2. List 5 systemic adverse effects of inhaled corticosteroid use.
3. What (if any) contraindications are there for inhaled corticosteroid use?
4. List 3 side effects of inhaled B-agonist use.
5. Why does B-agonist use sometimes precipitate worsened hypoxia in an asthmatic?
6. What (if any) contraindications exist for inhaled B-agonist use?
ANSWERS
1. List 3 local side effects of inhaled corticosteroid use. Are any preventable, if so by what action?
1. oral candidiasis
-positive Candida throat cx in 45-58% pts, clinical thrush in 0-34% pts
-low dose ICS = 5% candidiasis, more common in adults than children
-PREVENTION/Rx: spacer if CFC inhaler (no data yet if HFA + spacer decreases candidiasis), rinse
mouth with water after inhalation, administer less frequent dosing (bid instead of qid), treat infections
with topical or oral antifungal agents
2. dysphonia (difficulty with vocal cord function)
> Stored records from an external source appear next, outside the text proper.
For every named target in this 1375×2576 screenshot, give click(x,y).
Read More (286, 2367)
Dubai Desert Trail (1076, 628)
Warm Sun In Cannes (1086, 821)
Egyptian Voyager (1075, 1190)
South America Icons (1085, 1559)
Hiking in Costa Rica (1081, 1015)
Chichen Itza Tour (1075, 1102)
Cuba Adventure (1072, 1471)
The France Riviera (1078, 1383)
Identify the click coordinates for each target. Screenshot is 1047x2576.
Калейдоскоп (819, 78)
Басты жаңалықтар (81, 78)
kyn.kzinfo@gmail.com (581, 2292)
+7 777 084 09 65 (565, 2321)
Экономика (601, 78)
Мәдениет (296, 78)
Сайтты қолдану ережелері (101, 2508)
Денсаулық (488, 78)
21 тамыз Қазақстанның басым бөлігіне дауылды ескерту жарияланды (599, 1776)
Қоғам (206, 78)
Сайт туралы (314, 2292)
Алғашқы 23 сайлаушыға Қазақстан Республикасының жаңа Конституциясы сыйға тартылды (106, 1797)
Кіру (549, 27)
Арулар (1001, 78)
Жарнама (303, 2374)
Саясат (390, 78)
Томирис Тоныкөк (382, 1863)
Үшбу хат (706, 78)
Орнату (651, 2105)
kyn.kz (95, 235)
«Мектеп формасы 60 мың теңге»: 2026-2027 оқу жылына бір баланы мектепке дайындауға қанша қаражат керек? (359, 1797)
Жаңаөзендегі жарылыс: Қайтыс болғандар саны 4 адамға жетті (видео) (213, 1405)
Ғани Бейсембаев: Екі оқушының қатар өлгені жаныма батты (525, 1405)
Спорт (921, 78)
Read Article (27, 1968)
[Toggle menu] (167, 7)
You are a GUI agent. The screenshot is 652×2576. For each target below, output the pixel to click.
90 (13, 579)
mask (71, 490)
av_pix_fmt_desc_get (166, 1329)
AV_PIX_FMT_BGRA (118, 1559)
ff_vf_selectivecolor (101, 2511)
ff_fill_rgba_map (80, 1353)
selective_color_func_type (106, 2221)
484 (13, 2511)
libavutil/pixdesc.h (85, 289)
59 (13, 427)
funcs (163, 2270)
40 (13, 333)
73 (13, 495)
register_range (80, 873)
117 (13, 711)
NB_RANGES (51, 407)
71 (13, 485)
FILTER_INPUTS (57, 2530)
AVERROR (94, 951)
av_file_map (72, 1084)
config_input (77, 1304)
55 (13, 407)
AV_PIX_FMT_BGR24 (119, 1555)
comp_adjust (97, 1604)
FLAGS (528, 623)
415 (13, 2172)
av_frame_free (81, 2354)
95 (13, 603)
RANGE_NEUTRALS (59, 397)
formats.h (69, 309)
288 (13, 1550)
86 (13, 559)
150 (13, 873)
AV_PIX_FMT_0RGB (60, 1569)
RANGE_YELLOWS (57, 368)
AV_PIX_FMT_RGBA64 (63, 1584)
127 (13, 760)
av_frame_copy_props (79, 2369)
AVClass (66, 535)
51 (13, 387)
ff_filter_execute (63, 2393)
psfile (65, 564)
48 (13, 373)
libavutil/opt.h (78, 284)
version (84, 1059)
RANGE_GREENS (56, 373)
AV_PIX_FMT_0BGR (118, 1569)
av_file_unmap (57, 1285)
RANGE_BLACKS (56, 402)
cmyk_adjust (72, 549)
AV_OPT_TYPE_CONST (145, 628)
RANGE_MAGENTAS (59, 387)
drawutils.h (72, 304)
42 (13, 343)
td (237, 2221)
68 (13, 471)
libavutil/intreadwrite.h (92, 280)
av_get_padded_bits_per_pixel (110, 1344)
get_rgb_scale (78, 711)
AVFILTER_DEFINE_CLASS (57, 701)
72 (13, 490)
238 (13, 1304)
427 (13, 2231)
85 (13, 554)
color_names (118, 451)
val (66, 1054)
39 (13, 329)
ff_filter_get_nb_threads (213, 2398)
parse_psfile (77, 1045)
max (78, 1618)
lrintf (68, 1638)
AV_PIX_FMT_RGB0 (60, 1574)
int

-in 5-50% pts, worse with higher doses ICS
-PREVENTION/Rx: use spacer/MDI which is NOT breath-activated (e.g. not diskus, not tube DPI),
temporarily reduce dosage
3. reflex cough/bronchospasm
-PREVENTION/Rx: slower rate of inspiration, possibly pre-treatment with SABA
2. List 5 systemic adverse effects of inhaled corticosteroid use (7 possible below)
1. Reduced linear growth
-higher doses of ICS have greater potential for growth suppression, but high doses of ICS have less
linear growth suppressive effect than oral systemic corticosteroid use.
-data for low-to-medium dose ICS therapy shows possible but not predictable adverse effect on linear
growth
-poorly controlled asthma may delay growth in children
2. Bone mineral density (in adults)
-dose-dependent reduction in BMD associated w/ ICS use in pts > 18 yrs, not observed in children
-PREVENTION: if pt has risk factor for osteoporosis or low BMD scores, consider bone-protecting Rx
(bisphosphonate), consider measuring BMD q 1-2 yrs, depending on ICS and h/o oral steroid dose /
prior BMD scores
3. Disseminated varicella
-case reports of children taking immunosuppressive doses of systemic corticosteroids developing fatal
disseminated dz from varicella infection (also Strongyloides, TB) --- high dose ICS has theoretical risk
-PREVENTION/Rx:
-children requiring episodic systemic corticosteroids without h/o clinical varicella should get
varicella vaccine—NOT if receiving immunosuppressive doses of systemic corticosteroids (2 mg/kg
or 20 mg/day of prednisone for > 1 month)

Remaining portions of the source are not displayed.